=== Begin Enclosure ===
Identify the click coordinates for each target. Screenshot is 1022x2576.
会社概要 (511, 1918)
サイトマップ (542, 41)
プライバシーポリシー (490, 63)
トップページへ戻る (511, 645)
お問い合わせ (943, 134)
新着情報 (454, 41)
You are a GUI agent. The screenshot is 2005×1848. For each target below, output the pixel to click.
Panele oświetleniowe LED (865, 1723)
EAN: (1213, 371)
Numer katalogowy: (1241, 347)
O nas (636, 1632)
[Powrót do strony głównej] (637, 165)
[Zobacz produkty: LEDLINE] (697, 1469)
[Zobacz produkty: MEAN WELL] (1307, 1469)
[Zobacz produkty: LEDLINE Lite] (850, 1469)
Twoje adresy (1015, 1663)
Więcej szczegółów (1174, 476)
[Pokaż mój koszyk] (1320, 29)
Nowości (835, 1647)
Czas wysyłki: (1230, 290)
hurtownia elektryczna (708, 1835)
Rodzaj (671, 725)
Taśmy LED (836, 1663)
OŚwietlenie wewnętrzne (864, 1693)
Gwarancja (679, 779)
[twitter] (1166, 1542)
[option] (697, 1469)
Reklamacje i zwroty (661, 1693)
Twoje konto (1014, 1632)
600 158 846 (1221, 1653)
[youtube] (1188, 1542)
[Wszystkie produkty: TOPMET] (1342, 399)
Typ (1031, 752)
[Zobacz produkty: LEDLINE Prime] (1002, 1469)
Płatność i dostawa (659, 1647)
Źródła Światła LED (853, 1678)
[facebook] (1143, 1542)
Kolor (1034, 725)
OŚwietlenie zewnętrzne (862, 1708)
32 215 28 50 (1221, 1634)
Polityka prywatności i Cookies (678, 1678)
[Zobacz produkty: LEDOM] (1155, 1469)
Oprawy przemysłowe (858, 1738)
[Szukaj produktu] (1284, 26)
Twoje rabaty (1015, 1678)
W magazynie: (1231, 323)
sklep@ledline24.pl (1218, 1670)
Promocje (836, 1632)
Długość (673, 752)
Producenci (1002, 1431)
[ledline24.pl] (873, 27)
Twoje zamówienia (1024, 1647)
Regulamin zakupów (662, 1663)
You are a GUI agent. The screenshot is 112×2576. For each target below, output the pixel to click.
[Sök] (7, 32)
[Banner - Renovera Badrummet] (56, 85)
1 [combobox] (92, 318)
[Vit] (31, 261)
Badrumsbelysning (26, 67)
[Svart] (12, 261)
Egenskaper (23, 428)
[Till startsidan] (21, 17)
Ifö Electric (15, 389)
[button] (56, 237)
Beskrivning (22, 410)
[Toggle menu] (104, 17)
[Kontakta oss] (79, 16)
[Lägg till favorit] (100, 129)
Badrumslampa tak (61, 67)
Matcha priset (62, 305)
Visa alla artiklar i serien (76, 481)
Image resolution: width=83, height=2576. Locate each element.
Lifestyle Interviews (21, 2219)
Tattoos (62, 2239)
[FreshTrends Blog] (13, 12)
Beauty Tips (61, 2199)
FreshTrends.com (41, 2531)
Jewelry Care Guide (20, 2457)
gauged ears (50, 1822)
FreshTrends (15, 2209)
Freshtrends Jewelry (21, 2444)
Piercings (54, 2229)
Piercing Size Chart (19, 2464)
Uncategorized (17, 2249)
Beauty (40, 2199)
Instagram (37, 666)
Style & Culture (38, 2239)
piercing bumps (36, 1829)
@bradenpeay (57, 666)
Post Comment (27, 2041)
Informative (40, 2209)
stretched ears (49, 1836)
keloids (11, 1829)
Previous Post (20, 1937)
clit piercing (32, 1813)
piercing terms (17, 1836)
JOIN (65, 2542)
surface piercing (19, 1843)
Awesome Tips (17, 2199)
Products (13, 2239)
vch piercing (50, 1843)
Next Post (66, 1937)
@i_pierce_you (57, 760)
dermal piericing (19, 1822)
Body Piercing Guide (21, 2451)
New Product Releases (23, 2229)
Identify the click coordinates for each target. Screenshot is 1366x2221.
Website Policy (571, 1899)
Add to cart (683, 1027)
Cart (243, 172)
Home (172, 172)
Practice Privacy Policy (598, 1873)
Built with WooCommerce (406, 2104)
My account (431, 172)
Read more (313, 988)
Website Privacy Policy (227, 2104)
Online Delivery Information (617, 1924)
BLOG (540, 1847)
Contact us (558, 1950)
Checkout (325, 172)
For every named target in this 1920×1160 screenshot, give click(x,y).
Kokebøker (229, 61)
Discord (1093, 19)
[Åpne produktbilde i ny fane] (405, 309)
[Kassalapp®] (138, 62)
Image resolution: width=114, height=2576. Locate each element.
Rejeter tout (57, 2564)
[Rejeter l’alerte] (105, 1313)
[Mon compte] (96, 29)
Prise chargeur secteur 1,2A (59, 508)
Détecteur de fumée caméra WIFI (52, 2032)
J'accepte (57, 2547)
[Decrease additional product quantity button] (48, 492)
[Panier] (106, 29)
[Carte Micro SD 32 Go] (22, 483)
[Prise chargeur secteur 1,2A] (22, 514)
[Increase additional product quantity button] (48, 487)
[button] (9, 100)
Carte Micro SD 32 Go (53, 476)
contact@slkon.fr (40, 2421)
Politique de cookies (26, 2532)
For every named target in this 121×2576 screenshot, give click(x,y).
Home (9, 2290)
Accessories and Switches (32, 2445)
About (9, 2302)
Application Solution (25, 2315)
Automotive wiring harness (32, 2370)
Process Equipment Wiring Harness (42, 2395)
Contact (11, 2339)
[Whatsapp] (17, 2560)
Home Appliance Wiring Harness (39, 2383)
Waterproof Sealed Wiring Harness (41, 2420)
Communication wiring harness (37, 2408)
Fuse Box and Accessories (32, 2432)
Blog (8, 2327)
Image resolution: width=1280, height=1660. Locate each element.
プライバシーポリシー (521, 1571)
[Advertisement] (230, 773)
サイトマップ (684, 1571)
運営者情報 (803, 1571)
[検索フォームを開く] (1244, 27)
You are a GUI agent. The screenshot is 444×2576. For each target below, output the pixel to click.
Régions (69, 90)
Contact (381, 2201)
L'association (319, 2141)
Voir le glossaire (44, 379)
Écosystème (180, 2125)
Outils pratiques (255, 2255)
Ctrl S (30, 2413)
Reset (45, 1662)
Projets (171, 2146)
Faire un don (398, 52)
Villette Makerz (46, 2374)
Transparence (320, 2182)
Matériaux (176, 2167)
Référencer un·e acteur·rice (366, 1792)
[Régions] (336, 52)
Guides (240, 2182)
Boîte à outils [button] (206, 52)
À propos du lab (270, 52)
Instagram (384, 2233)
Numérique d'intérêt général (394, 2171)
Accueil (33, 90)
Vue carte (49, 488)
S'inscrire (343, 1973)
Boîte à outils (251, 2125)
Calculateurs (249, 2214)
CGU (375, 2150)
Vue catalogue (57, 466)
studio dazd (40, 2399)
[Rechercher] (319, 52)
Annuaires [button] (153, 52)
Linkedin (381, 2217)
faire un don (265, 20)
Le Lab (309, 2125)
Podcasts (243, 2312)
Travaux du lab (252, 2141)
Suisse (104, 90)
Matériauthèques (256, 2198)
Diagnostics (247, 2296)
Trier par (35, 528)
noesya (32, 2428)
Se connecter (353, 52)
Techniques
=== End Enclosure ===
**Prompt:**
The required answer is every line of the data, duplicated exactly.

**Answer to the exercise:**
Identify the click coordinates for each target. Screenshot is 1022x2576.
会社概要 (511, 1918)
サイトマップ (542, 41)
プライバシーポリシー (490, 63)
トップページへ戻る (511, 645)
お問い合わせ (943, 134)
新着情報 (454, 41)
You are a GUI agent. The screenshot is 2005×1848. For each target below, output the pixel to click.
Panele oświetleniowe LED (865, 1723)
EAN: (1213, 371)
Numer katalogowy: (1241, 347)
O nas (636, 1632)
[Powrót do strony głównej] (637, 165)
[Zobacz produkty: LEDLINE] (697, 1469)
[Zobacz produkty: MEAN WELL] (1307, 1469)
[Zobacz produkty: LEDLINE Lite] (850, 1469)
Twoje adresy (1015, 1663)
Więcej szczegółów (1174, 476)
[Pokaż mój koszyk] (1320, 29)
Nowości (835, 1647)
Czas wysyłki: (1230, 290)
hurtownia elektryczna (708, 1835)
Rodzaj (671, 725)
Taśmy LED (836, 1663)
OŚwietlenie wewnętrzne (864, 1693)
Gwarancja (679, 779)
[twitter] (1166, 1542)
[option] (697, 1469)
Reklamacje i zwroty (661, 1693)
Twoje konto (1014, 1632)
600 158 846 (1221, 1653)
[youtube] (1188, 1542)
[Wszystkie produkty: TOPMET] (1342, 399)
Typ (1031, 752)
[Zobacz produkty: LEDLINE Prime] (1002, 1469)
Płatność i dostawa (659, 1647)
Źródła Światła LED (853, 1678)
[facebook] (1143, 1542)
Kolor (1034, 725)
OŚwietlenie zewnętrzne (862, 1708)
32 215 28 50 (1221, 1634)
Polityka prywatności i Cookies (678, 1678)
[Zobacz produkty: LEDOM] (1155, 1469)
Oprawy przemysłowe (858, 1738)
[Szukaj produktu] (1284, 26)
Twoje rabaty (1015, 1678)
W magazynie: (1231, 323)
sklep@ledline24.pl (1218, 1670)
Promocje (836, 1632)
Długość (673, 752)
Producenci (1002, 1431)
[ledline24.pl] (873, 27)
Twoje zamówienia (1024, 1647)
Regulamin zakupów (662, 1663)
You are a GUI agent. The screenshot is 112×2576. For each target below, output the pixel to click.
[Sök] (7, 32)
[Banner - Renovera Badrummet] (56, 85)
1 [combobox] (92, 318)
[Vit] (31, 261)
Badrumsbelysning (26, 67)
[Svart] (12, 261)
Egenskaper (23, 428)
[Till startsidan] (21, 17)
Ifö Electric (15, 389)
[button] (56, 237)
Beskrivning (22, 410)
[Toggle menu] (104, 17)
[Kontakta oss] (79, 16)
[Lägg till favorit] (100, 129)
Badrumslampa tak (61, 67)
Matcha priset (62, 305)
Visa alla artiklar i serien (76, 481)
Image resolution: width=83, height=2576. Locate each element.
Lifestyle Interviews (21, 2219)
Tattoos (62, 2239)
[FreshTrends Blog] (13, 12)
Beauty Tips (61, 2199)
FreshTrends.com (41, 2531)
Jewelry Care Guide (20, 2457)
gauged ears (50, 1822)
FreshTrends (15, 2209)
Freshtrends Jewelry (21, 2444)
Piercings (54, 2229)
Piercing Size Chart (19, 2464)
Uncategorized (17, 2249)
Beauty (40, 2199)
Instagram (37, 666)
Style & Culture (38, 2239)
piercing bumps (36, 1829)
@bradenpeay (57, 666)
Post Comment (27, 2041)
Informative (40, 2209)
stretched ears (49, 1836)
keloids (11, 1829)
Previous Post (20, 1937)
clit piercing (32, 1813)
piercing terms (17, 1836)
JOIN (65, 2542)
surface piercing (19, 1843)
Awesome Tips (17, 2199)
Products (13, 2239)
vch piercing (50, 1843)
Next Post (66, 1937)
@i_pierce_you (57, 760)
dermal piericing (19, 1822)
Body Piercing Guide (21, 2451)
New Product Releases (23, 2229)
Identify the click coordinates for each target. Screenshot is 1366x2221.
Website Policy (571, 1899)
Add to cart (683, 1027)
Cart (243, 172)
Home (172, 172)
Practice Privacy Policy (598, 1873)
Built with WooCommerce (406, 2104)
My account (431, 172)
Read more (313, 988)
Website Privacy Policy (227, 2104)
Online Delivery Information (617, 1924)
BLOG (540, 1847)
Contact us (558, 1950)
Checkout (325, 172)
For every named target in this 1920×1160 screenshot, give click(x,y).
Kokebøker (229, 61)
Discord (1093, 19)
[Åpne produktbilde i ny fane] (405, 309)
[Kassalapp®] (138, 62)
Image resolution: width=114, height=2576. Locate each element.
Rejeter tout (57, 2564)
[Rejeter l’alerte] (105, 1313)
[Mon compte] (96, 29)
Prise chargeur secteur 1,2A (59, 508)
Détecteur de fumée caméra WIFI (52, 2032)
J'accepte (57, 2547)
[Decrease additional product quantity button] (48, 492)
[Panier] (106, 29)
[Carte Micro SD 32 Go] (22, 483)
[Prise chargeur secteur 1,2A] (22, 514)
[Increase additional product quantity button] (48, 487)
[button] (9, 100)
Carte Micro SD 32 Go (53, 476)
contact@slkon.fr (40, 2421)
Politique de cookies (26, 2532)
For every named target in this 121×2576 screenshot, give click(x,y).
Home (9, 2290)
Accessories and Switches (32, 2445)
About (9, 2302)
Application Solution (25, 2315)
Automotive wiring harness (32, 2370)
Process Equipment Wiring Harness (42, 2395)
Contact (11, 2339)
[Whatsapp] (17, 2560)
Home Appliance Wiring Harness (39, 2383)
Waterproof Sealed Wiring Harness (41, 2420)
Communication wiring harness (37, 2408)
Fuse Box and Accessories (32, 2432)
Blog (8, 2327)
Image resolution: width=1280, height=1660. Locate each element.
プライバシーポリシー (521, 1571)
[Advertisement] (230, 773)
サイトマップ (684, 1571)
運営者情報 (803, 1571)
[検索フォームを開く] (1244, 27)
You are a GUI agent. The screenshot is 444×2576. For each target below, output the pixel to click.
Régions (69, 90)
Contact (381, 2201)
L'association (319, 2141)
Voir le glossaire (44, 379)
Écosystème (180, 2125)
Outils pratiques (255, 2255)
Ctrl S (30, 2413)
Reset (45, 1662)
Projets (171, 2146)
Faire un don (398, 52)
Villette Makerz (46, 2374)
Transparence (320, 2182)
Matériaux (176, 2167)
Référencer un·e acteur·rice (366, 1792)
[Régions] (336, 52)
Guides (240, 2182)
Boîte à outils [button] (206, 52)
À propos du lab (270, 52)
Instagram (384, 2233)
Numérique d'intérêt général (394, 2171)
Accueil (33, 90)
Vue carte (49, 488)
S'inscrire (343, 1973)
Boîte à outils (251, 2125)
Calculateurs (249, 2214)
CGU (375, 2150)
Vue catalogue (57, 466)
studio dazd (40, 2399)
[Rechercher] (319, 52)
Annuaires [button] (153, 52)
Linkedin (381, 2217)
faire un don (265, 20)
Le Lab (309, 2125)
Podcasts (243, 2312)
Travaux du lab (252, 2141)
Suisse (104, 90)
Matériauthèques (256, 2198)
Diagnostics (247, 2296)
Trier par (35, 528)
noesya (32, 2428)
Se connecter (353, 52)
Techniques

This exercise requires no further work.